Collected data
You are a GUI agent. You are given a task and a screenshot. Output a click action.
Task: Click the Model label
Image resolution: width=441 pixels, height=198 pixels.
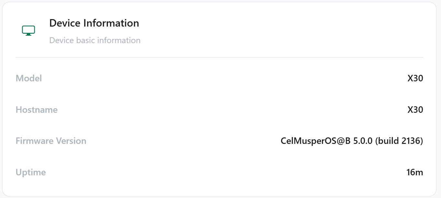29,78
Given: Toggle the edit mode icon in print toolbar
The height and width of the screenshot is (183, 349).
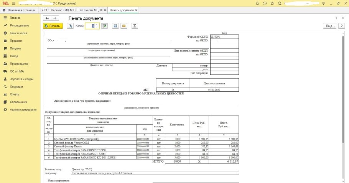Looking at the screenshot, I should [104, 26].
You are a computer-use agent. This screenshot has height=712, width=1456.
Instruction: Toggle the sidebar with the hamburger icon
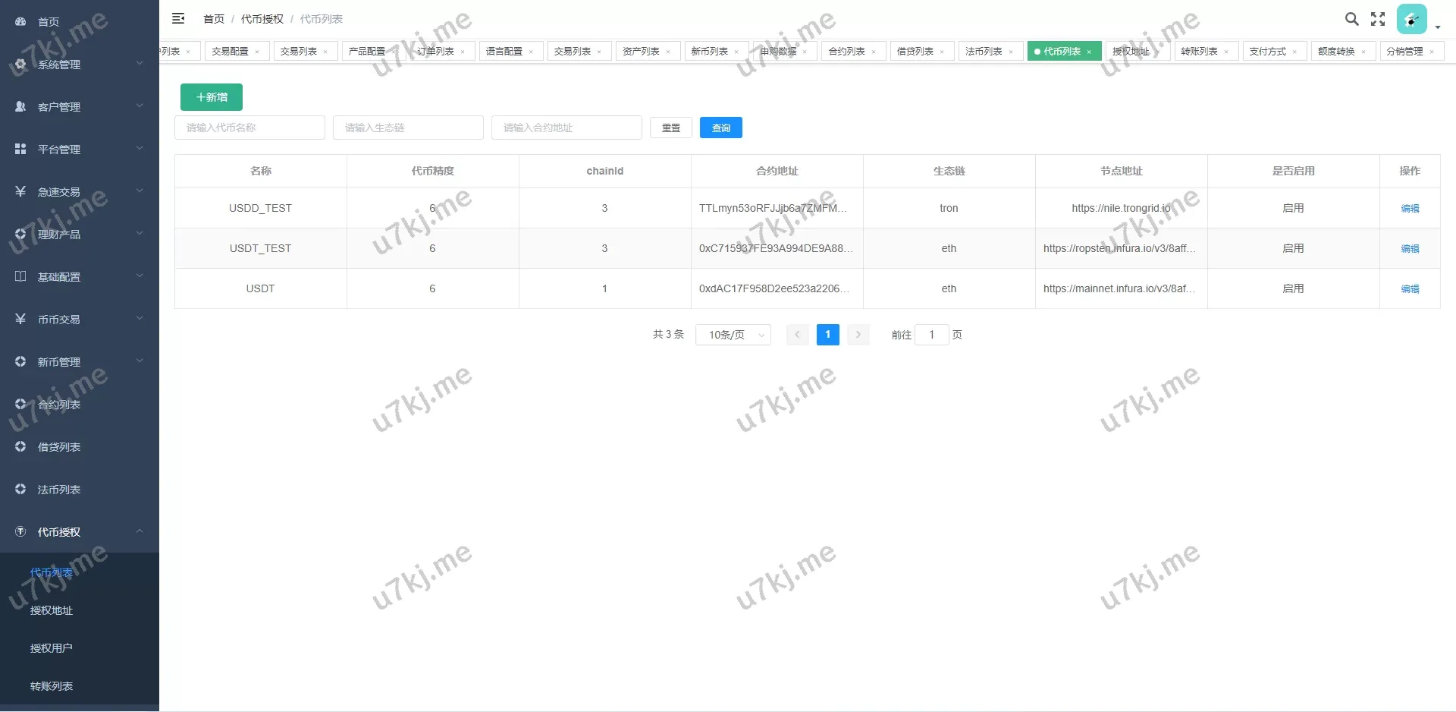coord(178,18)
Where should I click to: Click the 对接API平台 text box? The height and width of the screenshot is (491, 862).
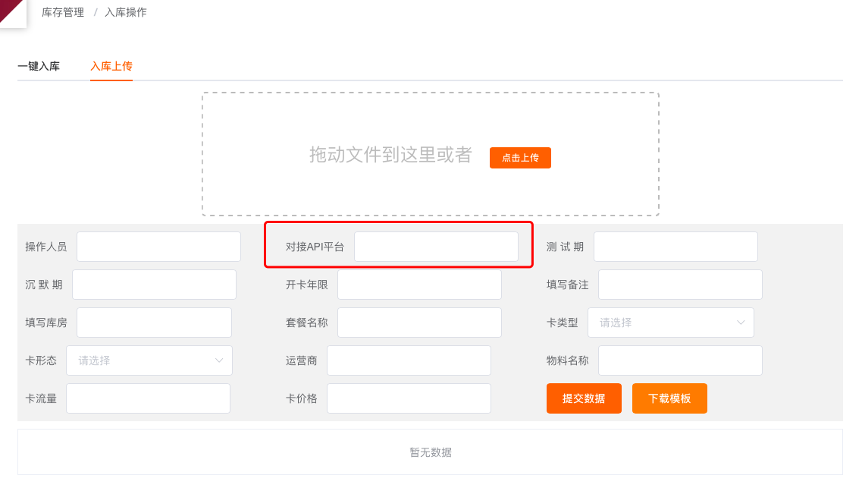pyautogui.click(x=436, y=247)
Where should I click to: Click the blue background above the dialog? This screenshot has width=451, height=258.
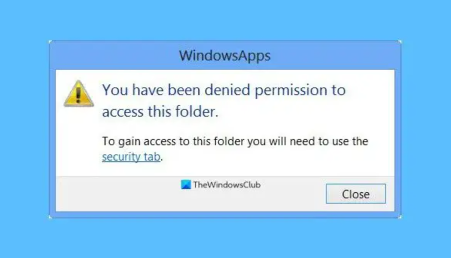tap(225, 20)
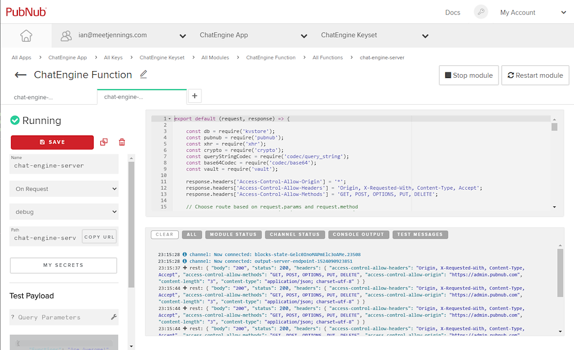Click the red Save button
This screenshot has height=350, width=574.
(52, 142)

**Do this**
Please rewrite all of the entries above with "Toggle" replaced by "Switch" and everything else unchanged, leaving out the pictures.

**Task answer**
You are a GUI agent. You are given a task and a screenshot. Output a click action.
Task: Click the Model label
Image resolution: width=441 pixels, height=198 pixels.
29,78
Given: Switch the edit mode icon in print toolbar
The height and width of the screenshot is (183, 349).
Looking at the screenshot, I should [104, 26].
You are a computer-use agent. This screenshot has height=712, width=1456.
Instruction: Switch the sidebar with the hamburger icon
coord(178,18)
Where should I click to: Click the 对接API平台 text box? The height and width of the screenshot is (491, 862).
pyautogui.click(x=436, y=247)
Where should I click to: Click the blue background above the dialog? This screenshot has width=451, height=258.
tap(225, 20)
Click the red Save button
This screenshot has height=350, width=574.
(52, 142)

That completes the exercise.